Background: We explored whether chronic hyperglycemia is associated with defects in endothelium-dependent vasodilatation in vivo and whether defects in the hemodynamic effects of insulin explain insulin resistance.
Methods and results: Vasodilator responses to brachial artery infusions of acetylcholine, sodium nitroprusside, and NG-monomethyl-L-arginine and, on another occasion, in vivo insulin sensitivity (euglycemic insulin clamp combined with the forearm catheterization technique) were determined in 18 patients with insulin-dependent diabetes mellitus (IDDM) and 9 normal subjects. At identical glucose and insulin levels, insulin stimulation of whole-body and forearm glucose uptake was 57% reduced in the IDDM patients compared with normal subjects (P < .001). The defect in forearm glucose uptake was attributable to a defect in glucose extraction (glucose AV difference, 1.1 +/- 0.2 versus 1.9 +/- 0.2 mmol/L, P < .001, IDDM versus normal subjects), not blood flow. Within the group of IDDM patients, hemoglobin A1c was inversely correlated with forearm blood flow during administration of acetylcholine (r = -.50, P < .02) but not sodium nitroprusside (r = .07). The ratio of endothelium-dependent to endothelium-independent blood flow was approximately 40% lower in patients with poor glycemic control than in normal subjects or patients with good or moderate glycemic control.

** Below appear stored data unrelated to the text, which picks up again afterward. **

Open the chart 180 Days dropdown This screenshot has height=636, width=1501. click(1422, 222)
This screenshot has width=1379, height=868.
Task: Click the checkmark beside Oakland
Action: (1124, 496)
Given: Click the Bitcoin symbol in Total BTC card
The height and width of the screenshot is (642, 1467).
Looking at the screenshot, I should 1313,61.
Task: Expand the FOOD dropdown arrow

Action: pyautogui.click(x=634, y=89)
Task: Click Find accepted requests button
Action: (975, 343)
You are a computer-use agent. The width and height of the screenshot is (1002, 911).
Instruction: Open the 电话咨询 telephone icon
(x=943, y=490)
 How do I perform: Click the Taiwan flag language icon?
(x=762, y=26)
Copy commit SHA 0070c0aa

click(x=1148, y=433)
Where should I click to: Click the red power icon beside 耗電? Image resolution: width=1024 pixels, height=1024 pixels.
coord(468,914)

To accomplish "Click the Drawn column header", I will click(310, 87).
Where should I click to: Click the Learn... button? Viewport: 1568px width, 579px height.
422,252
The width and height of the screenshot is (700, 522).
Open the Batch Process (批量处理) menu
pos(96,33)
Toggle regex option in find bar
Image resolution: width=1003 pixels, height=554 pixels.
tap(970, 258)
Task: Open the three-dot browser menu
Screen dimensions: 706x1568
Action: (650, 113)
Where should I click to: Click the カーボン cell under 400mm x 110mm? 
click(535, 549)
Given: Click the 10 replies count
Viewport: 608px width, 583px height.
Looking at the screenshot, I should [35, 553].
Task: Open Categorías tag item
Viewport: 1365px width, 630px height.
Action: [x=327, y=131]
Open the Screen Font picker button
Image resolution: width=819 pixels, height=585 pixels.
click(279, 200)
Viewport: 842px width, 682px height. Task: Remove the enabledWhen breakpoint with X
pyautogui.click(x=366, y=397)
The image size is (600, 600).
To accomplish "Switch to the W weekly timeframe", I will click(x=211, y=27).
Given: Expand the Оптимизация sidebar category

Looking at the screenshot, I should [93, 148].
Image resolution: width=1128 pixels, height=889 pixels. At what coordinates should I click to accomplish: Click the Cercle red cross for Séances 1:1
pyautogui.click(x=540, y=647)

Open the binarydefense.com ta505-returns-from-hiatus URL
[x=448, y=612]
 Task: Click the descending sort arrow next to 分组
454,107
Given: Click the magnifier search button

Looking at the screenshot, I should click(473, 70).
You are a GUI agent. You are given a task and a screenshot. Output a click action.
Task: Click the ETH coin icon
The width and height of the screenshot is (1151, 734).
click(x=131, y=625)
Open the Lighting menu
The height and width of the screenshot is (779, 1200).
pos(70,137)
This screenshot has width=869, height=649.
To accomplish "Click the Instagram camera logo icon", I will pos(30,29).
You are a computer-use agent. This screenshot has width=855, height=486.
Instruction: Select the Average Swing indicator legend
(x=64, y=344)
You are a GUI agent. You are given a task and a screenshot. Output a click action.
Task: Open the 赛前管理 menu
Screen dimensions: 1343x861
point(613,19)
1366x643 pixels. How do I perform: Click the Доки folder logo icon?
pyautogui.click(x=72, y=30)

Conclusions: We conclude that chronic hyperglycemia is associated with impaired endothelium-dependent vasodilatation in vivo and with a glucose extraction defect during insulin stimulation. These data imply that chronic hyperglycemia impairs vascular function and insulin action via distinct mechanisms. The defect in endothelium-dependent vasodilatation could contribute to the increased cardiovascular risk in diabetes.